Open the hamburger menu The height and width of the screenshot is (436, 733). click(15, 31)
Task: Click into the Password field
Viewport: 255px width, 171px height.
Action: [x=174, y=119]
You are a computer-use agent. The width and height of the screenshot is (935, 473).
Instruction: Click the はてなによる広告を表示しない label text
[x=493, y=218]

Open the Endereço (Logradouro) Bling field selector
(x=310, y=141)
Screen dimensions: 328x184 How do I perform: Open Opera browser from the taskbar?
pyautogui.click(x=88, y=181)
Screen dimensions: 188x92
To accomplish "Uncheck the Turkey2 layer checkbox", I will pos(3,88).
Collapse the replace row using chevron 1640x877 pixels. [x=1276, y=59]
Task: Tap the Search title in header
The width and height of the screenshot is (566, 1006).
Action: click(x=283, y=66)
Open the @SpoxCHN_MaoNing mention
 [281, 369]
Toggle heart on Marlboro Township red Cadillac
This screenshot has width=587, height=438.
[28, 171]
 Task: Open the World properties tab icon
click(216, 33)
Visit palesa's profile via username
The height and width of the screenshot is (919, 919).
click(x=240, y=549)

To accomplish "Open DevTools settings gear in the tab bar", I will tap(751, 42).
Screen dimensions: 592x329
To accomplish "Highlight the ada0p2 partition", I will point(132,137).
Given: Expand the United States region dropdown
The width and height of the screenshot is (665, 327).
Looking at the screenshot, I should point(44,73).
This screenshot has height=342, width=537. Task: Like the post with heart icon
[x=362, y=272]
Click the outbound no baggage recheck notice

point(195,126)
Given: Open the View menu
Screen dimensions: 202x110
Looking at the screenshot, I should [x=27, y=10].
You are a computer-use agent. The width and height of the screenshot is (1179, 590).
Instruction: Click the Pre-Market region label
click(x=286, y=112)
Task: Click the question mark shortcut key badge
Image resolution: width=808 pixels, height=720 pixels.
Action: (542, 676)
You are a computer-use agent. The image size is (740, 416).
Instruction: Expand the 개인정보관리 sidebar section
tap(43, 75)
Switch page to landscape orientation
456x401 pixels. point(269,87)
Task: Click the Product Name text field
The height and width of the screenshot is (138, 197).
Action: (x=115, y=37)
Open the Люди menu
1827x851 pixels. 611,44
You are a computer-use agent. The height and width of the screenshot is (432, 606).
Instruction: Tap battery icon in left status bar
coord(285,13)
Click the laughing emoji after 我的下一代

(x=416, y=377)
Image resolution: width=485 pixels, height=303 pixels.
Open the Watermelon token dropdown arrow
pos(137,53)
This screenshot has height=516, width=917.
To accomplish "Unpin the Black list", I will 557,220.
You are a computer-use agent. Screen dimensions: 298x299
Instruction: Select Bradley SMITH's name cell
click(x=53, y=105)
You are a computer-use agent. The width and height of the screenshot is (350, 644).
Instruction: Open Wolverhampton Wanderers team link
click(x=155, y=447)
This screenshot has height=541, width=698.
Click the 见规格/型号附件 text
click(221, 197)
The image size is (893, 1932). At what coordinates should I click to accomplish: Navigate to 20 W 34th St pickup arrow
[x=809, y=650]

= = = = =

- [REQUIRED WORK]: Give back exactly the lines above starting at the line where "Instruction: Click the はてなによる広告を表示しない" appears and ending at the line where "Visit palesa's profile via username" appears, both included, with no other lines.

- [RESPONSE BOX]:
Instruction: Click the はてなによる広告を表示しない label text
[x=493, y=218]

Open the Endereço (Logradouro) Bling field selector
(x=310, y=141)
Screen dimensions: 328x184 How do I perform: Open Opera browser from the taskbar?
pyautogui.click(x=88, y=181)
Screen dimensions: 188x92
To accomplish "Uncheck the Turkey2 layer checkbox", I will pos(3,88).
Collapse the replace row using chevron 1640x877 pixels. [x=1276, y=59]
Task: Tap the Search title in header
The width and height of the screenshot is (566, 1006).
Action: click(x=283, y=66)
Open the @SpoxCHN_MaoNing mention
 [281, 369]
Toggle heart on Marlboro Township red Cadillac
This screenshot has width=587, height=438.
[28, 171]
 Task: Open the World properties tab icon
click(216, 33)
Visit palesa's profile via username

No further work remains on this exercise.